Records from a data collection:
------------------------------------------------------------

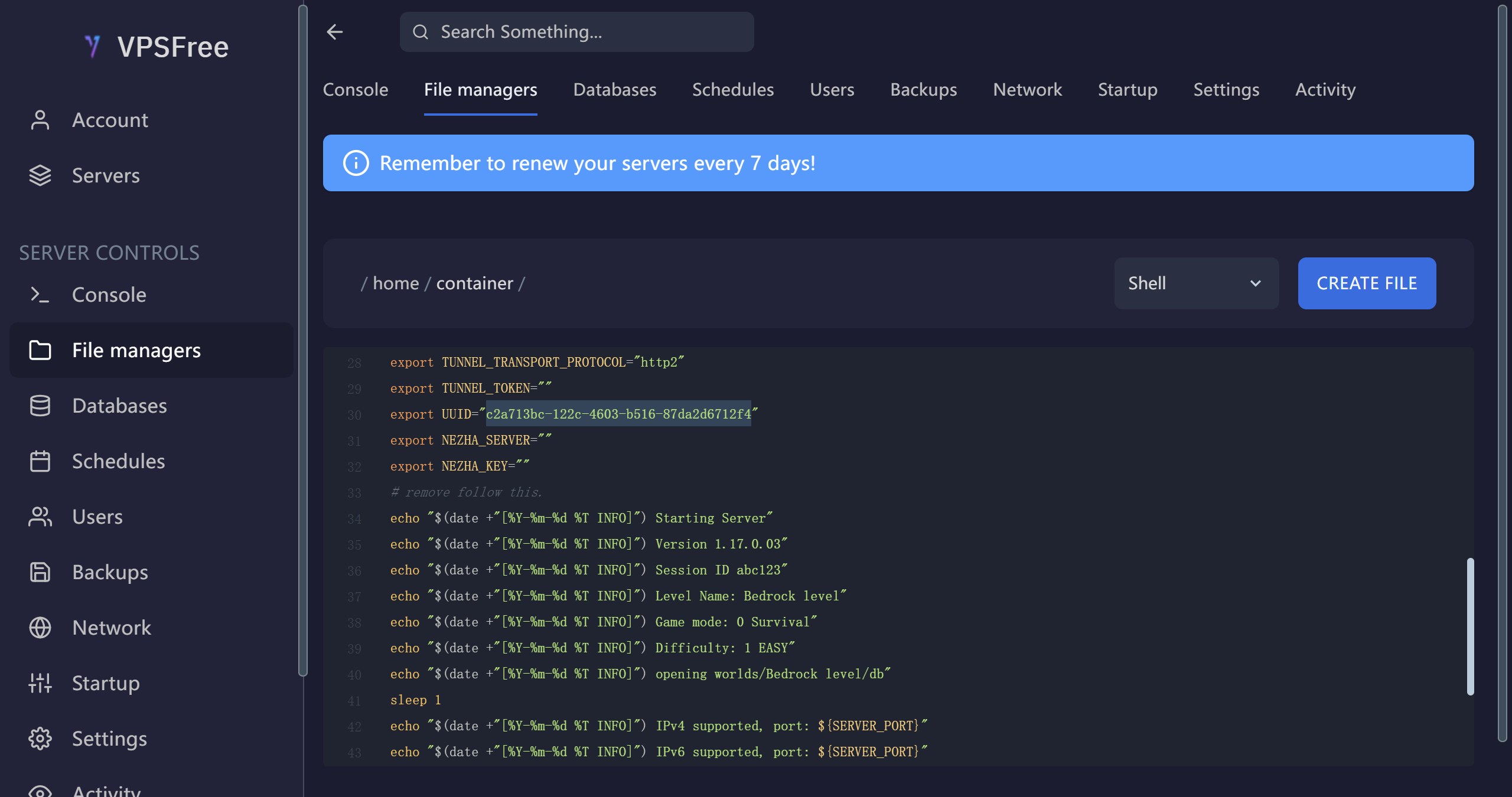Click the Schedules calendar icon
Viewport: 1512px width, 797px height.
pyautogui.click(x=40, y=461)
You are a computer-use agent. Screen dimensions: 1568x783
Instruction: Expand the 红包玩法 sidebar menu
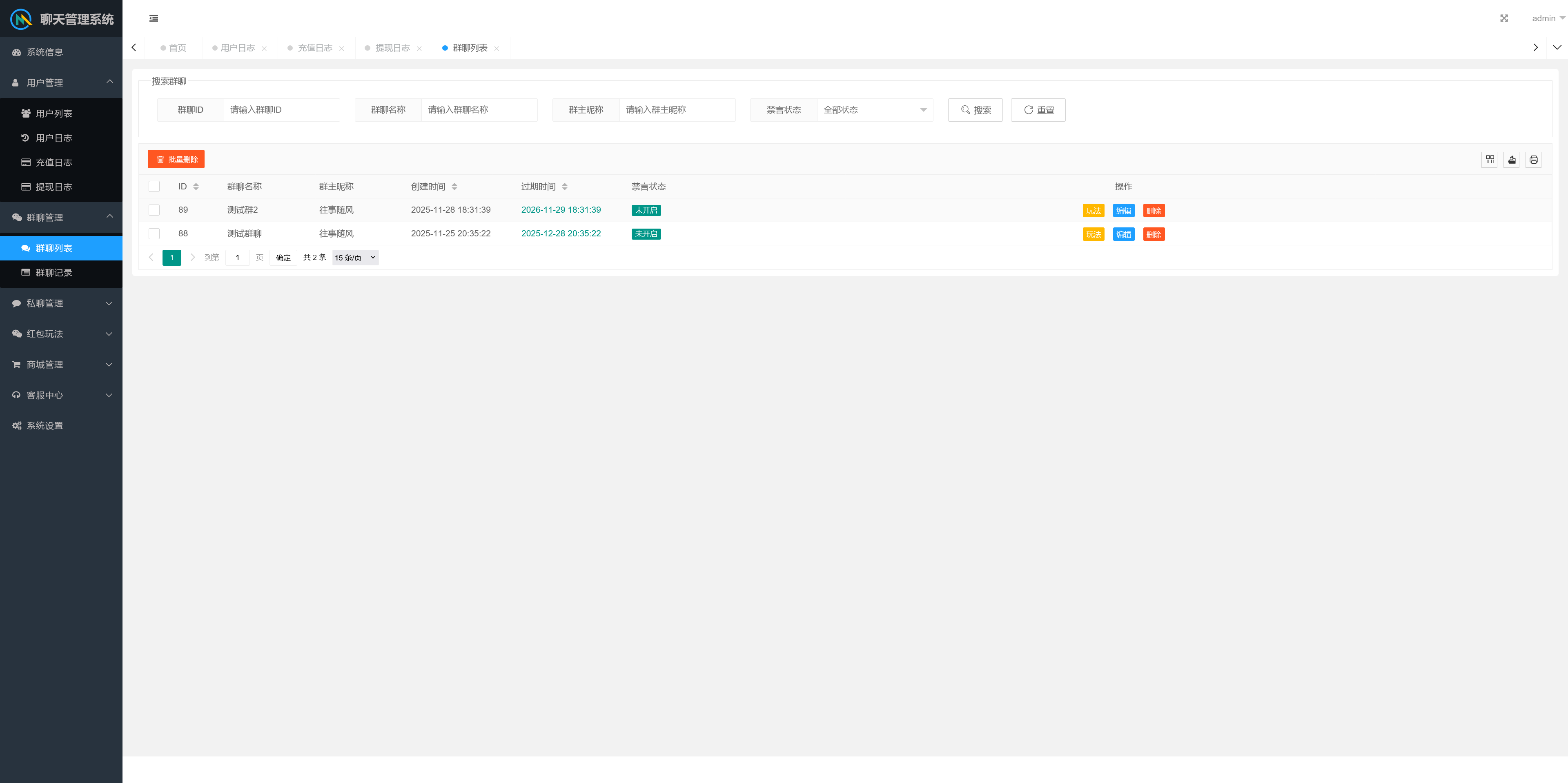[61, 334]
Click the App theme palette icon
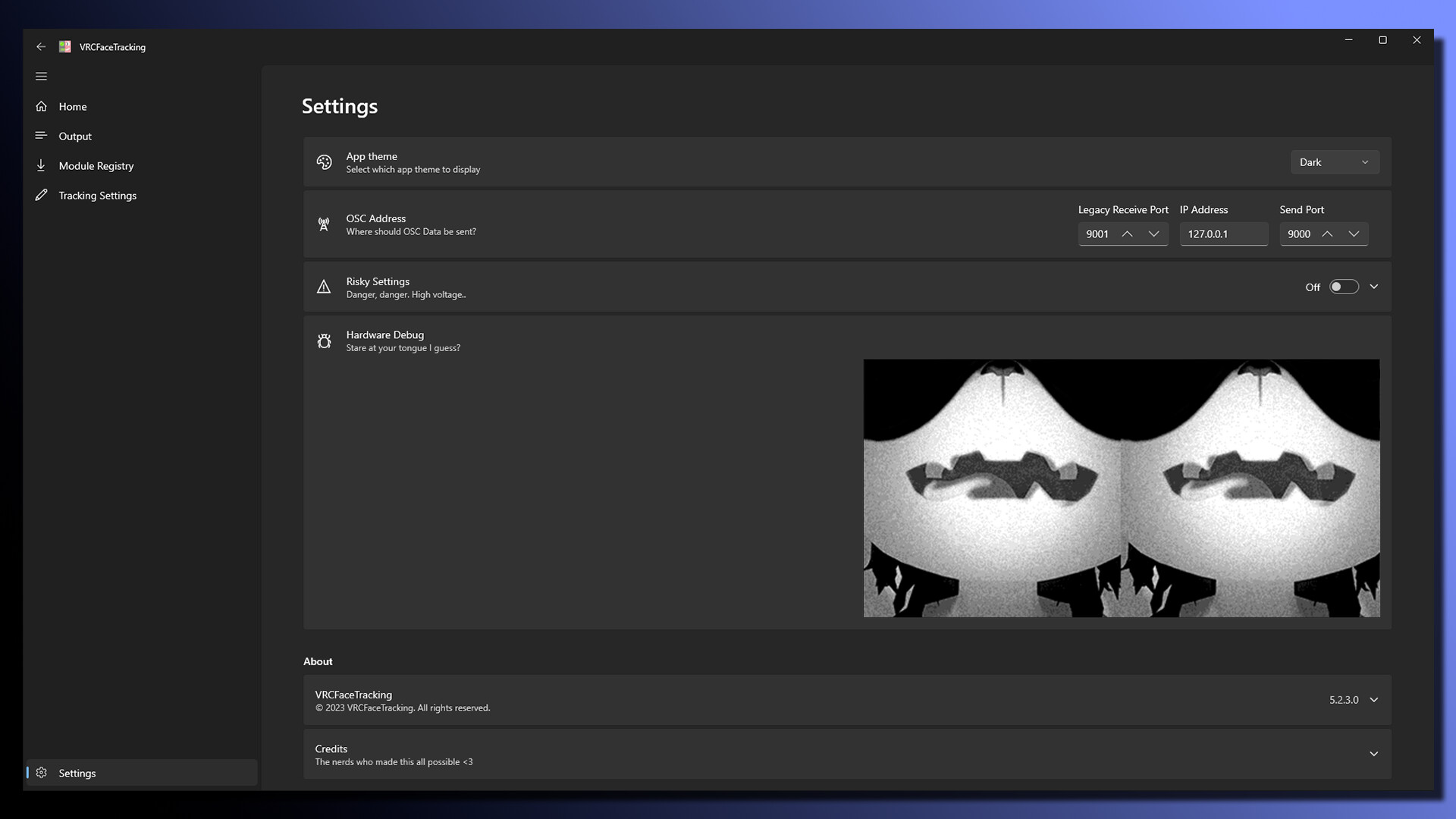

------------------------------------------------------------

▶ Work item:
In the answer, give only the lines from the one containing "You are a computer-use" through the end of the records above, each reproduced exactly. Include no pictures.

▶ Solution to this exercise:
You are a computer-use agent. Screen dimensions: 1568x783
Instruction: Expand the 红包玩法 sidebar menu
[61, 334]
Click the App theme palette icon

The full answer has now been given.